#### Stored items from a collection
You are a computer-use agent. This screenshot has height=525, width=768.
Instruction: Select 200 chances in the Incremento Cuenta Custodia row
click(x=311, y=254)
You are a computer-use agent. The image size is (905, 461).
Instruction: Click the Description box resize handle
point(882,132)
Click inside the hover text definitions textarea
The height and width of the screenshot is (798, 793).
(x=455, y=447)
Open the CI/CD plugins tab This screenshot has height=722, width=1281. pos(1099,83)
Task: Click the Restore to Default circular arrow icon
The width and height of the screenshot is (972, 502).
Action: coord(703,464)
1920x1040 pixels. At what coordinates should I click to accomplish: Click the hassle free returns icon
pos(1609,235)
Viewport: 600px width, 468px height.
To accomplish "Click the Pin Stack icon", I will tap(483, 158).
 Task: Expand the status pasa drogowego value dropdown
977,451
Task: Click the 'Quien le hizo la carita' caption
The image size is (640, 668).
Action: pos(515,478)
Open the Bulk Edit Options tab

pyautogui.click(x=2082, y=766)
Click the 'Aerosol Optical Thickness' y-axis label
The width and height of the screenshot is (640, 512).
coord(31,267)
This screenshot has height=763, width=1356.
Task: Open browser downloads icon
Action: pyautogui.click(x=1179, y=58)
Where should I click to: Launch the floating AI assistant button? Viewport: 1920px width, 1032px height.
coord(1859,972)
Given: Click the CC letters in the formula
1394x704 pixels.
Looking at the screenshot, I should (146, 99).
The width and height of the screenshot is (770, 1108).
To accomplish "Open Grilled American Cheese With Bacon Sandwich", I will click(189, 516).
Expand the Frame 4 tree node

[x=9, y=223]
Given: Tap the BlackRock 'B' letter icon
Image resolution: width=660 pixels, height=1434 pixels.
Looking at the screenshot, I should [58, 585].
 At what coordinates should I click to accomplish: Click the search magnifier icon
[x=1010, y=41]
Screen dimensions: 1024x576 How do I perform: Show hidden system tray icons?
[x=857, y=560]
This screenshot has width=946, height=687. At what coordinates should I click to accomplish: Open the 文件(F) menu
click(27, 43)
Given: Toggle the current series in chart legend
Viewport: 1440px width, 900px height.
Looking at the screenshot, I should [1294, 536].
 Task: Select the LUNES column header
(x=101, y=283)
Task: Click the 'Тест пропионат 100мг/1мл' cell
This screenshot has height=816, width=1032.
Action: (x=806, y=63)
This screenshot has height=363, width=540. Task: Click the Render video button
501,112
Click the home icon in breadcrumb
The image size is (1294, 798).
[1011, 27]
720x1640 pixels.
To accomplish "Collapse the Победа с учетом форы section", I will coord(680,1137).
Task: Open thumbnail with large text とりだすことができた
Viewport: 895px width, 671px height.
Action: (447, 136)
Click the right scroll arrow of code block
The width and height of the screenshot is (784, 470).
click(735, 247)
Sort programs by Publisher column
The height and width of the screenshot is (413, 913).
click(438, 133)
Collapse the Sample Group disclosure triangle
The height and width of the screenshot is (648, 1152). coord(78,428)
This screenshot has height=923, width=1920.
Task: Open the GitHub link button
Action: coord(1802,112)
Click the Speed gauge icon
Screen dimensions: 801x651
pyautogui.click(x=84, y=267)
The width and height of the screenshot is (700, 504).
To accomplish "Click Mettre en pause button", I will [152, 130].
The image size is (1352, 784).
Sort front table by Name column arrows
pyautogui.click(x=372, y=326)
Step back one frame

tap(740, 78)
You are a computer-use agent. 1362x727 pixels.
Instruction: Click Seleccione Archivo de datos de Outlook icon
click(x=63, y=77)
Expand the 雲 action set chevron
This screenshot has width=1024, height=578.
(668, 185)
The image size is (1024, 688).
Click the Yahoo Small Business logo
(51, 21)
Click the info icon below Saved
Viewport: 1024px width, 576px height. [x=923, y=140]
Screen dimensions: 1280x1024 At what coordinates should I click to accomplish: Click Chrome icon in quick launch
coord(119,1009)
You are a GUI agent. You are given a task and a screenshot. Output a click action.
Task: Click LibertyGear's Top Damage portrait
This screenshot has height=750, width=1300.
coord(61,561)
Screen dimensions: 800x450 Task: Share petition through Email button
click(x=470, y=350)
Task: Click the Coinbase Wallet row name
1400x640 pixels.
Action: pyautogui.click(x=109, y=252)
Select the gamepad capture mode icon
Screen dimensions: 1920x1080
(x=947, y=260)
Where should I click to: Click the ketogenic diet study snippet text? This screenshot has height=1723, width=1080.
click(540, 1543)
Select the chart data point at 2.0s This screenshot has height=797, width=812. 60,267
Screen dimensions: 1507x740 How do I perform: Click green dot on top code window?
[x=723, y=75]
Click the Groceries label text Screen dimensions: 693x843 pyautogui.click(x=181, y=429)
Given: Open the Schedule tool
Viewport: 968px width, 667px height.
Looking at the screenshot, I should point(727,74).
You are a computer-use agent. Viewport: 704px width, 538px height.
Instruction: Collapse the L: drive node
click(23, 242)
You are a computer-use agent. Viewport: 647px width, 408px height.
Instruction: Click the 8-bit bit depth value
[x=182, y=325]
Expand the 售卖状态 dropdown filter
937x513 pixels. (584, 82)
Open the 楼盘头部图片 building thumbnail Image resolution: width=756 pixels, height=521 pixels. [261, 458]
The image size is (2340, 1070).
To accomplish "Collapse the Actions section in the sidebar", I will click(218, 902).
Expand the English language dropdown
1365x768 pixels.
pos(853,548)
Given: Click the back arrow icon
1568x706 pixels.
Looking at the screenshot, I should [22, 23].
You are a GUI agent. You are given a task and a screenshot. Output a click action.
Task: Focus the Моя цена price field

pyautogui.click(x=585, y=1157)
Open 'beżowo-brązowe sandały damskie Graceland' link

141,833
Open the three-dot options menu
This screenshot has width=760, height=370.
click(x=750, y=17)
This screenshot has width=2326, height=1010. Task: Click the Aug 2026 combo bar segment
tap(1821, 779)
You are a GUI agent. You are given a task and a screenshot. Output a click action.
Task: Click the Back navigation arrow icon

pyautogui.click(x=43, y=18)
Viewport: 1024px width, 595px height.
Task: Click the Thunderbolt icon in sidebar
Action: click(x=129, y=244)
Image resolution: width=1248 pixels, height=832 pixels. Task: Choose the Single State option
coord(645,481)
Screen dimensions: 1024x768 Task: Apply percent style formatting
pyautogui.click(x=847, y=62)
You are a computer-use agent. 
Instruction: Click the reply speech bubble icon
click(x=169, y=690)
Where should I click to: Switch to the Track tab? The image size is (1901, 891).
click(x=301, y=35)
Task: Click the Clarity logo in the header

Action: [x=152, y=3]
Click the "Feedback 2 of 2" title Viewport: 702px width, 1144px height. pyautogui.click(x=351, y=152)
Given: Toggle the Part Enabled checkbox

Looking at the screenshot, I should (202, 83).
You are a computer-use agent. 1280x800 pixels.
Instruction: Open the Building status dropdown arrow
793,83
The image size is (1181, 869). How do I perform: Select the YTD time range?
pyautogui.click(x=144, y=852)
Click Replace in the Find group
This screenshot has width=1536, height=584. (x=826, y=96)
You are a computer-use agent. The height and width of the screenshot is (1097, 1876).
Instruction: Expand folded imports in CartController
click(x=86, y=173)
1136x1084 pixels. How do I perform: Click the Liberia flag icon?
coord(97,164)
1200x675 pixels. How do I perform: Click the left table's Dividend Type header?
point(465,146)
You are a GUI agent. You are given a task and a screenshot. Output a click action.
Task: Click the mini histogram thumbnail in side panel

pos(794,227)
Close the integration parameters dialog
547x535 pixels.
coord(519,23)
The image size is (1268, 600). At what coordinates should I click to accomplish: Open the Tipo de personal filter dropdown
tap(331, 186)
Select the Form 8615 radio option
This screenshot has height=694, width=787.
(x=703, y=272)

#### WHAT TO DO
Make an exact transcription of all the records.

#### RESULT
You are a computer-use agent. This screenshot has height=525, width=768.
Instruction: Select 200 chances in the Incremento Cuenta Custodia row
click(x=311, y=254)
You are a computer-use agent. The image size is (905, 461).
Instruction: Click the Description box resize handle
point(882,132)
Click inside the hover text definitions textarea
The height and width of the screenshot is (798, 793).
(x=455, y=447)
Open the CI/CD plugins tab This screenshot has height=722, width=1281. pos(1099,83)
Task: Click the Restore to Default circular arrow icon
The width and height of the screenshot is (972, 502).
Action: coord(703,464)
1920x1040 pixels. At what coordinates should I click to accomplish: Click the hassle free returns icon
pos(1609,235)
Viewport: 600px width, 468px height.
To accomplish "Click the Pin Stack icon", I will tap(483, 158).
 Task: Expand the status pasa drogowego value dropdown
977,451
Task: Click the 'Quien le hizo la carita' caption
The image size is (640, 668).
Action: pos(515,478)
Open the Bulk Edit Options tab

pyautogui.click(x=2082, y=766)
Click the 'Aerosol Optical Thickness' y-axis label
The width and height of the screenshot is (640, 512).
coord(31,267)
This screenshot has height=763, width=1356.
Task: Open browser downloads icon
Action: pyautogui.click(x=1179, y=58)
Where should I click to: Launch the floating AI assistant button? Viewport: 1920px width, 1032px height.
coord(1859,972)
Given: Click the CC letters in the formula
1394x704 pixels.
Looking at the screenshot, I should (146, 99).
The width and height of the screenshot is (770, 1108).
To accomplish "Open Grilled American Cheese With Bacon Sandwich", I will click(189, 516).
Expand the Frame 4 tree node

[x=9, y=223]
Given: Tap the BlackRock 'B' letter icon
Image resolution: width=660 pixels, height=1434 pixels.
Looking at the screenshot, I should [58, 585].
 At what coordinates should I click to accomplish: Click the search magnifier icon
[x=1010, y=41]
Screen dimensions: 1024x576 How do I perform: Show hidden system tray icons?
[x=857, y=560]
This screenshot has width=946, height=687. At what coordinates should I click to accomplish: Open the 文件(F) menu
click(27, 43)
Given: Toggle the current series in chart legend
Viewport: 1440px width, 900px height.
Looking at the screenshot, I should [1294, 536].
 Task: Select the LUNES column header
(x=101, y=283)
Task: Click the 'Тест пропионат 100мг/1мл' cell
This screenshot has height=816, width=1032.
Action: (x=806, y=63)
This screenshot has height=363, width=540. Task: Click the Render video button
501,112
Click the home icon in breadcrumb
The image size is (1294, 798).
[1011, 27]
720x1640 pixels.
To accomplish "Collapse the Победа с учетом форы section", I will coord(680,1137).
Task: Open thumbnail with large text とりだすことができた
Viewport: 895px width, 671px height.
Action: (447, 136)
Click the right scroll arrow of code block
The width and height of the screenshot is (784, 470).
click(735, 247)
Sort programs by Publisher column
The height and width of the screenshot is (413, 913).
click(438, 133)
Collapse the Sample Group disclosure triangle
The height and width of the screenshot is (648, 1152). coord(78,428)
This screenshot has height=923, width=1920.
Task: Open the GitHub link button
Action: coord(1802,112)
Click the Speed gauge icon
Screen dimensions: 801x651
pyautogui.click(x=84, y=267)
The width and height of the screenshot is (700, 504).
To accomplish "Click Mettre en pause button", I will [152, 130].
The image size is (1352, 784).
Sort front table by Name column arrows
pyautogui.click(x=372, y=326)
Step back one frame

tap(740, 78)
You are a computer-use agent. 1362x727 pixels.
Instruction: Click Seleccione Archivo de datos de Outlook icon
click(x=63, y=77)
Expand the 雲 action set chevron
This screenshot has width=1024, height=578.
(668, 185)
The image size is (1024, 688).
Click the Yahoo Small Business logo
(51, 21)
Click the info icon below Saved
Viewport: 1024px width, 576px height. [x=923, y=140]
Screen dimensions: 1280x1024 At what coordinates should I click to accomplish: Click Chrome icon in quick launch
coord(119,1009)
You are a GUI agent. You are given a task and a screenshot. Output a click action.
Task: Click LibertyGear's Top Damage portrait
This screenshot has height=750, width=1300.
coord(61,561)
Screen dimensions: 800x450 Task: Share petition through Email button
click(x=470, y=350)
Task: Click the Coinbase Wallet row name
1400x640 pixels.
Action: pyautogui.click(x=109, y=252)
Select the gamepad capture mode icon
Screen dimensions: 1920x1080
(x=947, y=260)
Where should I click to: Click the ketogenic diet study snippet text? This screenshot has height=1723, width=1080.
click(540, 1543)
Select the chart data point at 2.0s This screenshot has height=797, width=812. 60,267
Screen dimensions: 1507x740 How do I perform: Click green dot on top code window?
[x=723, y=75]
Click the Groceries label text Screen dimensions: 693x843 pyautogui.click(x=181, y=429)
Given: Open the Schedule tool
Viewport: 968px width, 667px height.
Looking at the screenshot, I should point(727,74).
You are a computer-use agent. Viewport: 704px width, 538px height.
Instruction: Collapse the L: drive node
click(23, 242)
You are a computer-use agent. Viewport: 647px width, 408px height.
Instruction: Click the 8-bit bit depth value
[x=182, y=325]
Expand the 售卖状态 dropdown filter
937x513 pixels. (584, 82)
Open the 楼盘头部图片 building thumbnail Image resolution: width=756 pixels, height=521 pixels. [261, 458]
The image size is (2340, 1070).
To accomplish "Collapse the Actions section in the sidebar", I will click(218, 902).
Expand the English language dropdown
1365x768 pixels.
pos(853,548)
Given: Click the back arrow icon
1568x706 pixels.
Looking at the screenshot, I should [22, 23].
You are a GUI agent. You are given a task and a screenshot. Output a click action.
Task: Focus the Моя цена price field

pyautogui.click(x=585, y=1157)
Open 'beżowo-brązowe sandały damskie Graceland' link

141,833
Open the three-dot options menu
This screenshot has width=760, height=370.
click(x=750, y=17)
This screenshot has width=2326, height=1010. Task: Click the Aug 2026 combo bar segment
tap(1821, 779)
You are a GUI agent. You are given a task and a screenshot. Output a click action.
Task: Click the Back navigation arrow icon

pyautogui.click(x=43, y=18)
Viewport: 1024px width, 595px height.
Task: Click the Thunderbolt icon in sidebar
Action: click(x=129, y=244)
Image resolution: width=1248 pixels, height=832 pixels. Task: Choose the Single State option
coord(645,481)
Screen dimensions: 1024x768 Task: Apply percent style formatting
pyautogui.click(x=847, y=62)
You are a computer-use agent. 
Instruction: Click the reply speech bubble icon
click(x=169, y=690)
Where should I click to: Switch to the Track tab? The image size is (1901, 891).
click(x=301, y=35)
Task: Click the Clarity logo in the header

Action: [x=152, y=3]
Click the "Feedback 2 of 2" title Viewport: 702px width, 1144px height. pyautogui.click(x=351, y=152)
Given: Toggle the Part Enabled checkbox

Looking at the screenshot, I should (202, 83).
You are a computer-use agent. 1280x800 pixels.
Instruction: Open the Building status dropdown arrow
793,83
The image size is (1181, 869). How do I perform: Select the YTD time range?
pyautogui.click(x=144, y=852)
Click Replace in the Find group
This screenshot has width=1536, height=584. (x=826, y=96)
You are a computer-use agent. The height and width of the screenshot is (1097, 1876).
Instruction: Expand folded imports in CartController
click(x=86, y=173)
1136x1084 pixels. How do I perform: Click the Liberia flag icon?
coord(97,164)
1200x675 pixels. How do I perform: Click the left table's Dividend Type header?
point(465,146)
You are a GUI agent. You are given a task and a screenshot. Output a click action.
Task: Click the mini histogram thumbnail in side panel

pos(794,227)
Close the integration parameters dialog
547x535 pixels.
coord(519,23)
The image size is (1268, 600). At what coordinates should I click to accomplish: Open the Tipo de personal filter dropdown
tap(331, 186)
Select the Form 8615 radio option
This screenshot has height=694, width=787.
(x=703, y=272)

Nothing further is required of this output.